Monday, May 5, 2003

Goodbye to New York, Part 4

I loved Miracle on 34th Street until I became a New Yorker. On that first Thanksgiving in the city, for that’s when Christmas starts here, the holiday became my third symbol of New York. I love the Christmas season because everything is so happy, even the women Goodwill Santas collecting dimes from wealthy Long Island shoppers outside of Macy's during a blizzard or even in slush. It seems like everything is dying around me even while remaining so hiddenly vibrant. Call me sentimental but I cried during the Christmas All-School chapel this year, when the first graders processed down the isle with plastic candles in all their glory, the children's eyes focused intently on the outstretched arms of squatting teachers at their destination. I picked out you and Bobby and Giulia and Laurence, vicariously remembering you when you were six through these unfamiliar children, at the same time mixing future with the past and present and wondering if my children will be repeating the same holiday ritual in a few years. Then during "Once in Royal David's City," the words to a song I hear only here serenaded me and the strong beautiful voices of the thirty other people in chorus surrounded me like the timbre of a tympani drum. My eyes watered and I looked around at all the other seniors near me and saw similar tears in their eyes. We knew security was quickly leaving us and tradition slowly releasing its grip on us, ready to exclude us the next time around, though we may not be ready to let go.

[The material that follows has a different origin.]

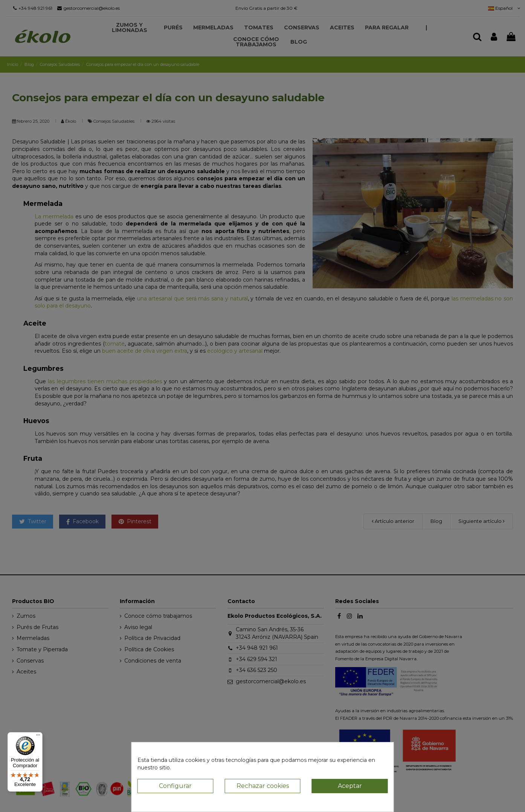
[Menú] (38, 737)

Our eyes danced over the rows and rows of Trinity students in their uniforms and formal attire, and for once we did not spite the rules we loathe nor did we desire to change the system we criticize, but rather we accepted it for what it is indeed and found the beauty somehow, somewhere, in the moment. Some of us remembered the Messiah Sing-In two nights before and how we stood outside singing carols, as always, and were not ready to shed the tears we knew we would later shed over the moment. And then when Mr. Rupcich told us he would be conducting next year at that event, smiles and tears all around in the basement of that old church that only we know by heart, some happy because they will see him in all his glory, some sad knowing they will not be able to return for it. In a heartbeat the service was over and we didn't know exactly how to feel. Lost?